• [Written task A]: In the Italian Literature course description, which campus is the course taught at?
• [Written task B]: Write a continuation of the Italian Literature course description below, starting after its last sentence.

• [Selected excerpt]:

####

00562 - Italian Literature (M-Z)

Academic Year 2023/2024

  • Teaching Mode: Traditional lectures
  • Campus: Ravenna
  • Corso: First cycle degree programme (L) in Cultural Heritage (cod. 9076)

Learning outcomes

The course aims at fostering the understanding of Italian literature as part of the Cultural Heritage to be preserved and enhanced, also in its relationships with other forms of art. On complention of the course students will be able to comment and assess ancient and modern texts of the Italian literary tradition in their historical background, and will enanche his/her written and oral skills.

Course contents

The course is divided up into two parts

A. GENERAL: Foundations of Italian Literature

Students will be asked to read Dante's Inferno and to demonstrate their understanding of the main authors and texts of Italian literary canon trough the study of two anthological volumes, as well as by reading two works from the Italian literary canon.

####

• [Material provided]:
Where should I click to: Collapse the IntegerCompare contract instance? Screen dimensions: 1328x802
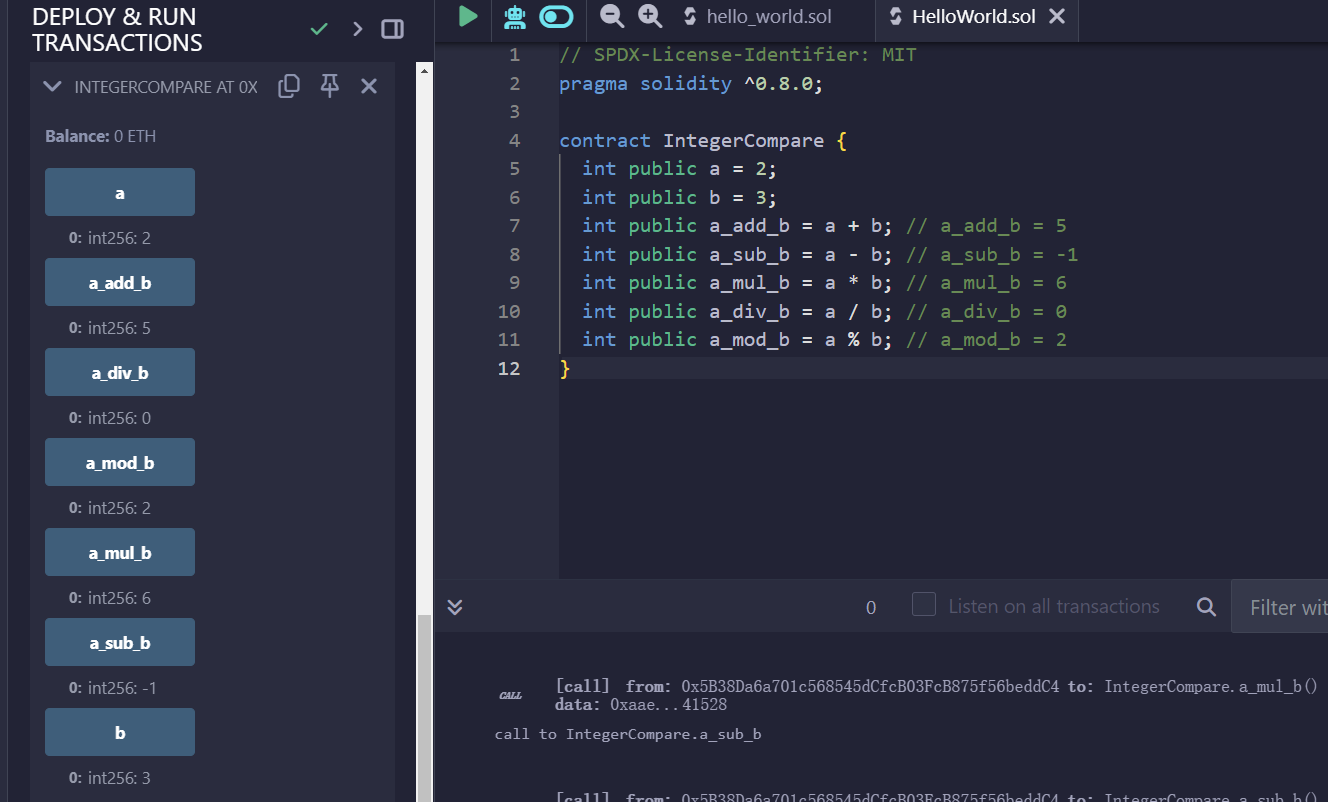pyautogui.click(x=53, y=87)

####

• [Task answer A]: Ravenna

• [Task answer B]:
B.  FOCUSED: Dante's Vita nova: an introduction

The course aims at introducing Dante Alighieri's Vita nova by reading and commenting some of its chapters. The course will introduce and discuss the main philological and exegetical questions related to the Vita nova, and will provide a general interpretation of the libello.

Readings/Bibliography

A. GENERAL: Foundations of Italian Literature

1. Dante Alighieri, Inferno

Recommended edition: a cura di Emilio Pasquini e Antonio Enzo Quaglio, Milano, Garzanti, 1982 (or reprints).

N.B. Other editions that can be used: Anna Maria Chiavacci Leonardi (Bologna, Zanichelli); Umberto Bosco - Giovanni Reggio (Firenze, Le Monnier); Natalino Sapegno (Firenze, La Nuova Italia); Riccardo Merlante - Stefano Prandi (Brescia, La Scuola); Giorgio Inglese (Roma, Carocci); Saverio Bellomo (Torino, Einaudi, solo l’Inferno e il Purgatorio, quest'ultimo con Stefano Carrai); Roberto Mercuri (Torino, Einaudi). Should you wish to use a different edition, please do get in touch with the Tutor.

2. History of Italian Literature

- Giancarlo Alfano, Paola Italia, Emilio Russo, Franco Tomasi, Profilo di letteratura italiana. Dalle origini a fine Ottocento, Milano, Mondadori, 2021 (o successive ristampe)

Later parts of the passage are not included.